Sim, a voz de Nara Leão era pequena – e daí? Alguém cantava como ela, como se sussurrasse ao ouvido despreocupado de seu ouvinte? Sim, era limitada no alcance, mas expressava-se como ninguém em qualquer gênero musical. Foi do rock ao frevo, passando pelo baião, pela valsa, pela MPB, pelo blues. Foi tropicalista, foi bossanovista, foi a melhor intérprete feminina das canções de Chico Buarque; fez o que ninguém conseguiu: cantar alguns temas de Roberto Carlos melhor do que ele mesmo, o dono da bola.

Li a biografia de Nara, escrita por Sérgio Cabral. É um texto esclarecedor em muitos pontos, embora o autor tenha sido jornalista demais ao escrever.  Foi protocolar, a meu ver. Faltou-lhe um pouco de Ruy Castro na construção das personagem que nos apresentou. Faltou um pouco de new journalism, acho. A técnica do romance teria feito bem ao texto porque Nara merecia que sua jornada fosse assim celebrada. Bem, é apenas uma opinião.

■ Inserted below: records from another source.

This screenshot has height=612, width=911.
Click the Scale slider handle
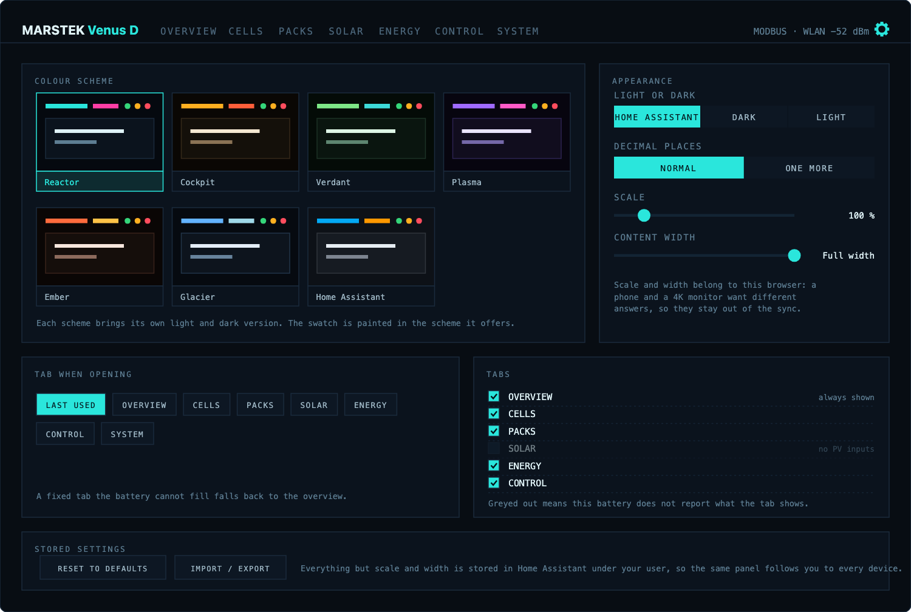(x=644, y=215)
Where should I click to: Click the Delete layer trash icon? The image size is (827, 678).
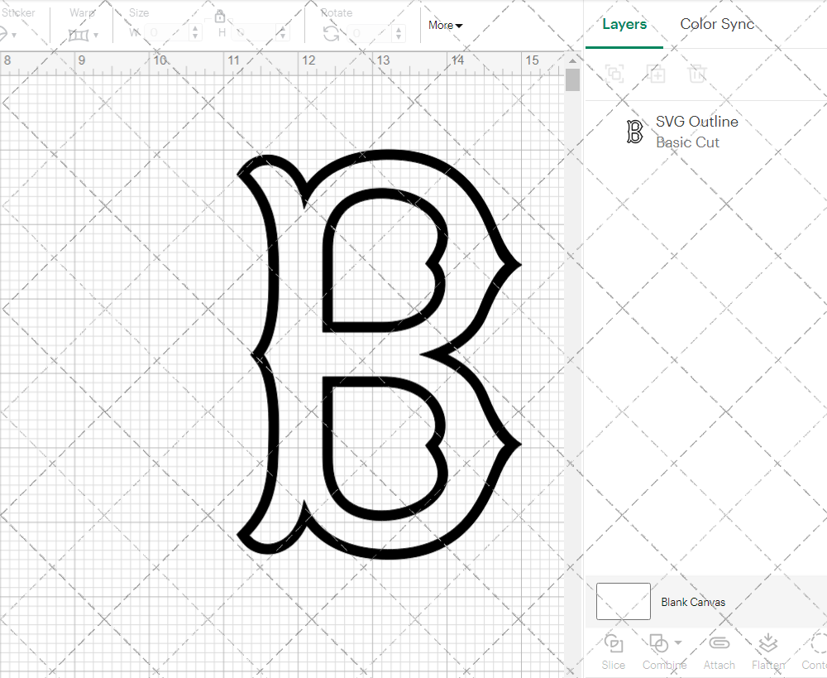[697, 74]
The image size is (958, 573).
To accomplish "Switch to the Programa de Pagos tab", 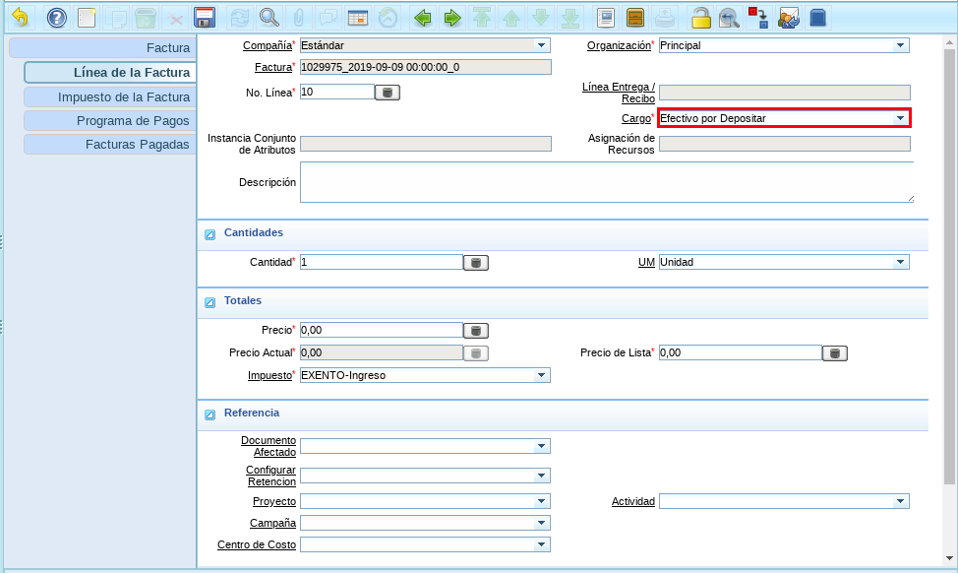I will pos(108,121).
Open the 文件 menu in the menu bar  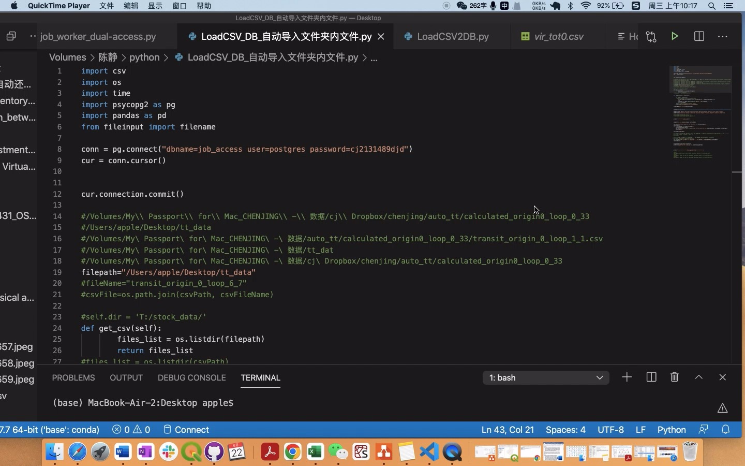(x=106, y=6)
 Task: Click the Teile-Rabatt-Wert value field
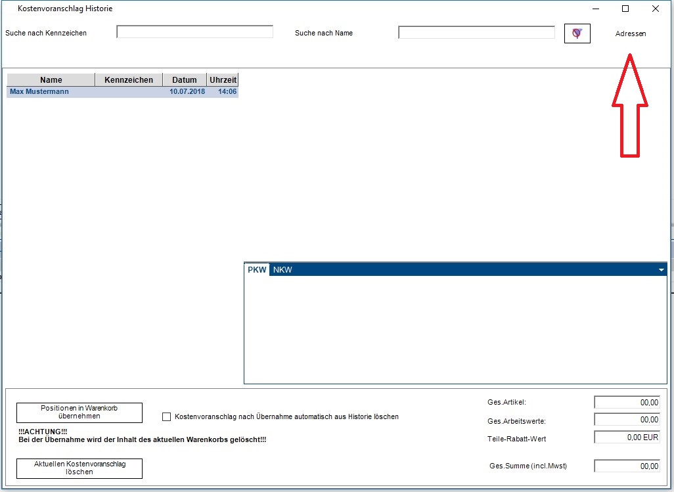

O primeiro disco de Nara que comprei foi Com Açúcar Com Afeto, em 1981, no qual ela interpretava canções de Chico Buarque. Por conta da abertura política, foi possível ouvir a gravação (duo com o autor) de Vence na Vida Quem Diz Sim, originalmente na peça proibida Calabar – O Elogio da Traição, e aquela que, também em dueto com o próprio Chico, iria se tornar um clássico: Dueto. A propósito, AQUI, uma raridade. Para quem gosta de Nara e de Chico, é um manjar.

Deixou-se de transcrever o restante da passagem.